Phew. finally finished my PPIS business plan. No need to work on it anymore. And also end of my Computer Security paper. Rony had all of us wear business suits, got a borrowed suit from Ferry. looked really business-like. But I do admit that John and Rony were the most professional-looking of the lot. Had my 1st taste of green tea frappuccino. Yummy. Really loved the taste.

Friday. Had the RMIT-SSA AGM. Got about doing my photographer job. Took helluva pictures. Had lots of fun knowing more people. Went to have dinner with them and watched Spiderman 3 after that. Strained my neck watching the show. Oh yeah, and contributed to Xi Qi's Umbrella Fund...wonder has she bought her umbrella yet?
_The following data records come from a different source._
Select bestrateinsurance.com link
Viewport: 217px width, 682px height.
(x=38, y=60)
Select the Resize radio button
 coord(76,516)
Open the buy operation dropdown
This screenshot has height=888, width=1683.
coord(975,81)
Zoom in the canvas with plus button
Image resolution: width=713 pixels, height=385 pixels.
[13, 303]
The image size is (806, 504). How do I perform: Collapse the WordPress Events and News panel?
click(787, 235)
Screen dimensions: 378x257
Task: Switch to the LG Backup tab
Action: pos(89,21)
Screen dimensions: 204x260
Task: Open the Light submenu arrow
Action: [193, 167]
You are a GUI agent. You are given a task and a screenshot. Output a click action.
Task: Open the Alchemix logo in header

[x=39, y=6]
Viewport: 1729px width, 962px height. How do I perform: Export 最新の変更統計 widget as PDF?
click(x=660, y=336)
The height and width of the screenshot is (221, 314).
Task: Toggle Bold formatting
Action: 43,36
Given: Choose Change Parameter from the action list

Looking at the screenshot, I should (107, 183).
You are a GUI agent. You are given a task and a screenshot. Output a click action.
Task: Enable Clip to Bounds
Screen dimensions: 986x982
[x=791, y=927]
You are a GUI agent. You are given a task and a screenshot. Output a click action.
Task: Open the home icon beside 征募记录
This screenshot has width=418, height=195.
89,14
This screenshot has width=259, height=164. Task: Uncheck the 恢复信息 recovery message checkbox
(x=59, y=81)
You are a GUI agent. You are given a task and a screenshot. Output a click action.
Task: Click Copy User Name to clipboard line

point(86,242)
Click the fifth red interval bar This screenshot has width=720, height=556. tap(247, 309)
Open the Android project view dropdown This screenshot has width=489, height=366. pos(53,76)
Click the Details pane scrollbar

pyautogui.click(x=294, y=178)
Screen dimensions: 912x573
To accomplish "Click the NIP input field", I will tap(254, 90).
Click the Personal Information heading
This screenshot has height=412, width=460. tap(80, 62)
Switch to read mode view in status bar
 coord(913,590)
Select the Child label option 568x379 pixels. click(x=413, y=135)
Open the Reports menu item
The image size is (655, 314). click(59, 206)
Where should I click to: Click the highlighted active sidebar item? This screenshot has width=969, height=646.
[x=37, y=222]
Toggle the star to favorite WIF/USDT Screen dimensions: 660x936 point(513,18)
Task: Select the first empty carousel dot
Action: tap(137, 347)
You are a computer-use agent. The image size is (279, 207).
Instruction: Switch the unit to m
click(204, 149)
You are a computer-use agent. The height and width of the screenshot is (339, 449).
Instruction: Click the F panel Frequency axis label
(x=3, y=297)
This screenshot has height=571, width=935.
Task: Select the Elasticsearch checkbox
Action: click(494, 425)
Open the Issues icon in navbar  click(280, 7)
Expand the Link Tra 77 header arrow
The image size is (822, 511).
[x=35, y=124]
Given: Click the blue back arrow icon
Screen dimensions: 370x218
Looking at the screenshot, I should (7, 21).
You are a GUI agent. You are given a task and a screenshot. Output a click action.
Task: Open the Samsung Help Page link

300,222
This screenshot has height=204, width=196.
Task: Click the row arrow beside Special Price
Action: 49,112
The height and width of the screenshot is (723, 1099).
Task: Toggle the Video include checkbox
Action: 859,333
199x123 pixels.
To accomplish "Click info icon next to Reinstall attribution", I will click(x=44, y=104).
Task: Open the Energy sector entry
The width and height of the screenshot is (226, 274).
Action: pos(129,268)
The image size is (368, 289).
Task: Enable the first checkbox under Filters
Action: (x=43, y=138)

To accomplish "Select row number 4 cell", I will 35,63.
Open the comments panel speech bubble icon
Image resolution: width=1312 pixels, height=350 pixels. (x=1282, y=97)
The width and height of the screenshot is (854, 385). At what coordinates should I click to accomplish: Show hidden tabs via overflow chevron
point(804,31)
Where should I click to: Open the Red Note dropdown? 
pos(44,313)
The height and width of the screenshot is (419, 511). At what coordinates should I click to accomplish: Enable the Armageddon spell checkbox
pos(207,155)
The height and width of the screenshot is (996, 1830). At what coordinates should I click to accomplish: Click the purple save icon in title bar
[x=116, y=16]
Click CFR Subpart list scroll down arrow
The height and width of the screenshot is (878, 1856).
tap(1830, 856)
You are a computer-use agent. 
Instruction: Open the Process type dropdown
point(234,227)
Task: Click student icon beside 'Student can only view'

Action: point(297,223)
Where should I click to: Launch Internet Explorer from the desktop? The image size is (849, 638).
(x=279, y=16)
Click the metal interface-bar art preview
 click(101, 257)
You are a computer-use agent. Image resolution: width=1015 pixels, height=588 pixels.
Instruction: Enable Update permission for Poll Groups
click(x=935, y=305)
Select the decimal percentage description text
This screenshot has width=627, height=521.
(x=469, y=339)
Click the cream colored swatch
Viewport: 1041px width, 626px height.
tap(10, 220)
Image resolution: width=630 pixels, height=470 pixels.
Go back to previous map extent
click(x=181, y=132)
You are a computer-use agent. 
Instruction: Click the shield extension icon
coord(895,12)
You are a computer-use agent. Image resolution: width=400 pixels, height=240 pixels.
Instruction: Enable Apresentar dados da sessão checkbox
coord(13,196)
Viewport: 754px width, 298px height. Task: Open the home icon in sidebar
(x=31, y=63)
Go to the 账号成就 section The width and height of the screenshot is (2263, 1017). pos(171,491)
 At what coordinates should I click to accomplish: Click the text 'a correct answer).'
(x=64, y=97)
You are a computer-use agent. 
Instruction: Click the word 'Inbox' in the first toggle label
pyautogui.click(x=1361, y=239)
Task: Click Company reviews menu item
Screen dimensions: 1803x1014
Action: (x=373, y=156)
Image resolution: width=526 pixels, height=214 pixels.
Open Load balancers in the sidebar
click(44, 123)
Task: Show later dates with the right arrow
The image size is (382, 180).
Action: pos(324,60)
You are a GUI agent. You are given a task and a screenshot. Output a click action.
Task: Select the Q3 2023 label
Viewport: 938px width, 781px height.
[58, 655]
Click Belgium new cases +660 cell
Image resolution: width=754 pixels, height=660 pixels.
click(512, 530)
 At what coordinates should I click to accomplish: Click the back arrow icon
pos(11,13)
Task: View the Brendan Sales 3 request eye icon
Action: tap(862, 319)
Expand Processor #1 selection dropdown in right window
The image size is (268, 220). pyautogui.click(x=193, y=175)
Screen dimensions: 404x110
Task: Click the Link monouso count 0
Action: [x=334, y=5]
Sat. Felt so lethargic about doing my projects. Really feel like there's something missing in my life. And no thanks to the kid living upstairs. What's missing? I couldn't fathom what could be missing in my life...whats going on? Why am I feeling like this? Feel so lost.

My life's a whirl,
My memories don't thrill.
My past isn't nice,
My heart feels like ice.
My songs pierce thy broken heart,
My life falls down hard.

Sun. Spent half the day in denial again. Aaaah. Where is this anguish coming from? Wanted to do my work. But too dead to continue. Asked my neighbor to go munch ice cream with me in the cold weather. Don't want to go out. Then I wanted to eat dinner outside, was so happy that Alicia was fine with meeting me though she stayed in Southbank. So long never meet her already. Then when I saw her just now, she looked way taller from how I remembered. :P Felt really paiseh ask her come out all the way. Wonder next time can ask her go out again?

Wednesday, May 02, 2007

Sad sad memories.

Was browsing around my com looking for some pictures to use for my Web3D project.

Chanced upon the pictures I took with my ex-girlfriend before I came here. Felt so compelled to look at the pictures, relive the happy times. After that feel so heartbroken.

Stupid me. Why make myself unhappy?

Funny thing is, every one of my friends in Singapore keep asking me, Oei brudder, found a girlfriend yet? Everyone from the typical Singaporeans, Hongkonger, Fillipino, Danish all asked the same question. Argh. Finding a girlfriend is so difficult. I don't have the charm like you guys. I need the feeling for finding a gf to be there, not just find one so happily and get on with life. Bo chemistry, no talk. Some more, find someone here, then end of the year how? I don't like to kenna relationships that end fast. No purpose.

Why don't you guys help me to find one instead?